Frances Davis, the daughter of Russian immigrants whose lives were devoted to helping others, passed her childhood happily in a Utopian community, The Farm, on the banks of the Merrimack River, “sixty acres of freedom to be yourself,” a sanctuary created by a former minister, Ralph Albertson, and his wife. When she was grown, she became a reporter whose ambition drove her to Paris and then to Spain, where she was a war correspondent behind the Franco lines until a minor wound resulted in a septicemia that sent her home, half dead and voiceless, desperate to make those at The Farm understand the dreadful evils of the times. Her apt title comes from an 1802 Wordsworth sonnet which says in 14 lines what she elaborates in some 200 pages. But though this book takes longer to read than Wordsworth’s poem, it is well worth it.

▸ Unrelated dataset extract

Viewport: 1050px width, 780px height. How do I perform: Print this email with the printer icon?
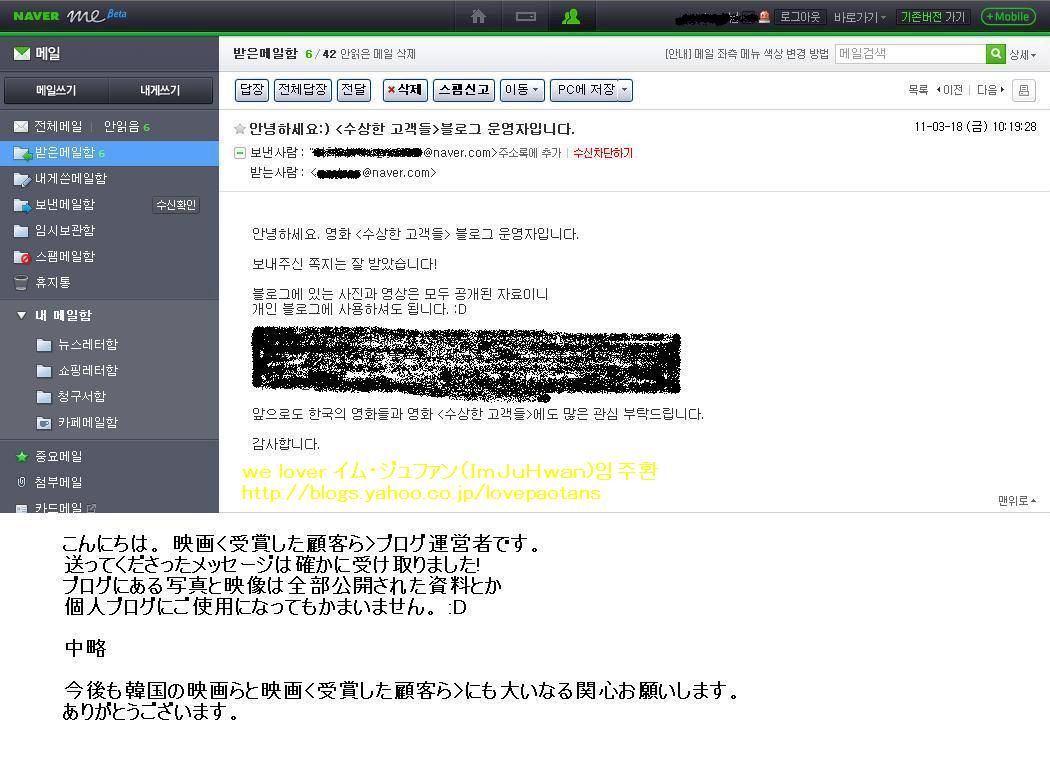(x=1024, y=90)
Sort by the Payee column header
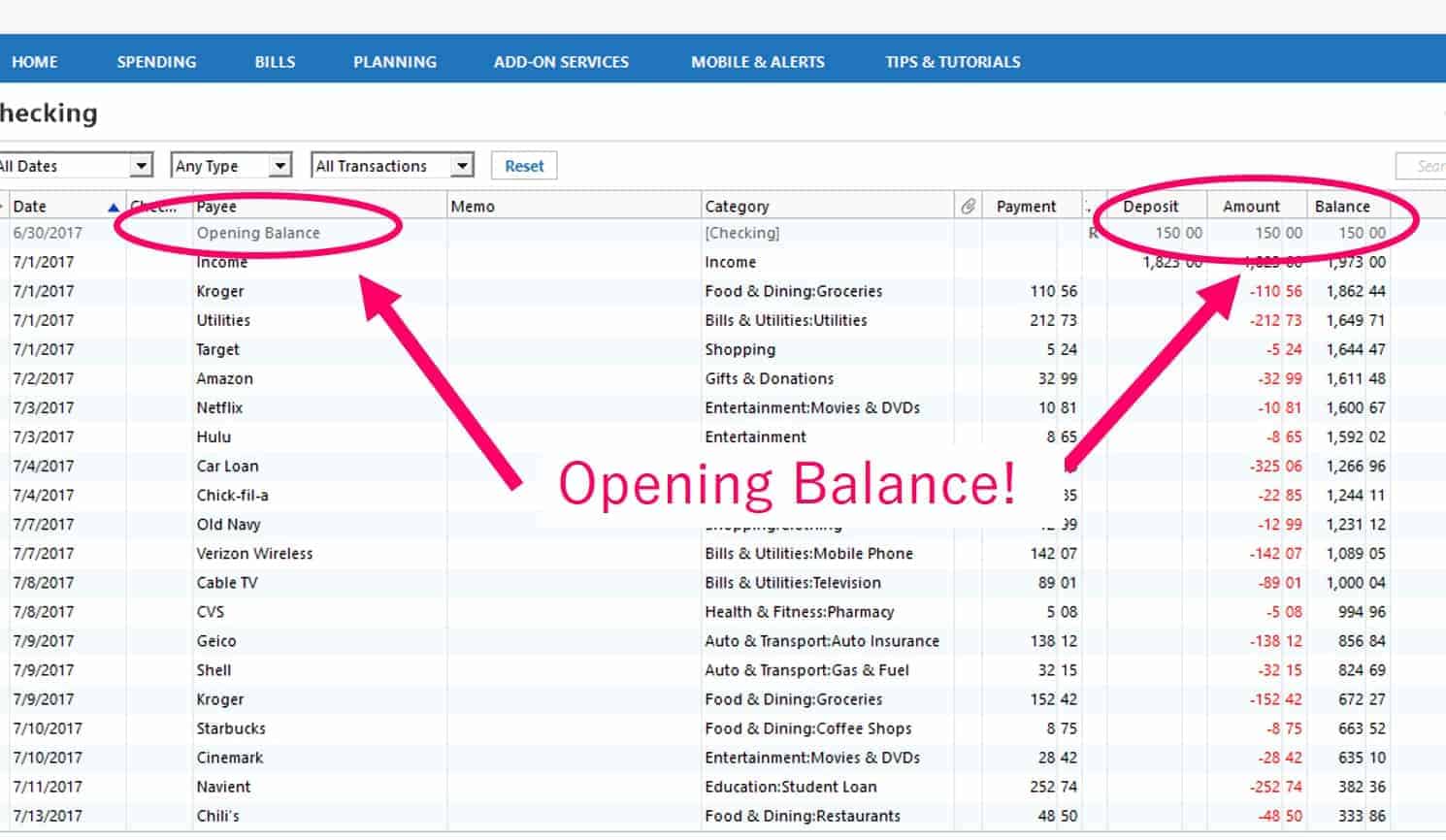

Thomas Mann: The Making of an Artist, 1875—1911, by Richard Winston. Knopf $17.95

Richard Winston intended this book to be a complete biography of Thomas Mann, an analysis in depth of all his work, but he died just as he came to 1911 and the writing of Death in Venice. As far as it goes, this is a superb piece of writing, probing, and analyzing of Mann’s roots, background, accomplishments with acute understanding and deep but clear sympathy. If Winston had been given time to complete the work, it would undoubtedly have been the definitive account of this great writer. Can another take up the tale and carry it through on the same high level and in the same distinguished style ?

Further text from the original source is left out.